Initially, it was called the Jerusalem Hotel, aka the Jerusalem Coffee House. It was a popular escape for people working on ships in port. Tired and thirsty workers would come in for a well-earned drink to round off their busy day.
Tragedy, Kidnapping, Smuggling, Murder, Ghosts and Music. Chicks has seen it all!
Port Charmers local George Chick, originally from England, purchased the hotel in 1879 and renamed it simply Chick’s.
George arrived in Port Chalmers on the ship ‘The Challenger’ in 1870, working as a second steward.
Soon after, George suffered many personal tragedies. Six of his children died young. Four whilst only in infancy. All lie buried in the old nearby Port Chalmers cemetery.
George was killed, aged 47, along with 133 others, in a shipping disaster in 1894, when the boat he was on, the Wairarapa, took on water and sank just out from Great Barrier Island.
Hugh McArthur, who worked as a carpenter on the ship, ”The Discovery,” which had stopped off on the way to Antarctica in 1914, died in his bed while staying at the Chicks Hotel. allegedly, his bed caught fire while he slept.

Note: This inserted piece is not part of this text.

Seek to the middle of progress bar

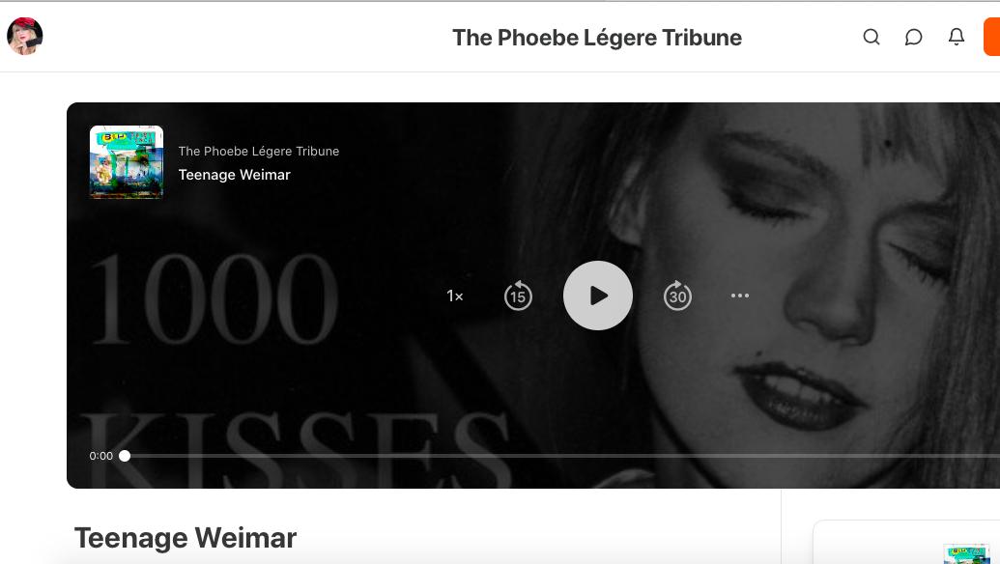click(x=562, y=456)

More recently, in the late 70s, a man entered the pub to catch his wife in the act of having an affair in Room Five. In a rage, he shot both of them dead, then left the building to commit suicide further down the road.
After a long spell of sitting vacant and slowly becoming derelict in the rough area, the building was revived and given a new life as a music venue in 2008. Many iconic Kiwi bands have made Chicks their home through the years, including The Clean, Dead C, Snapper, Die!Die!Die! and The Bats.
Beneath the pub is a basement and tunnel system leading out to sea. Nicknamed the “Smuggling Tunnel”, legend has it that pub patrons would be taken down and “shanghaied”. I’m told that some were kidnapped while in a drunken state and dragged down to the port, where they would end up working on ships.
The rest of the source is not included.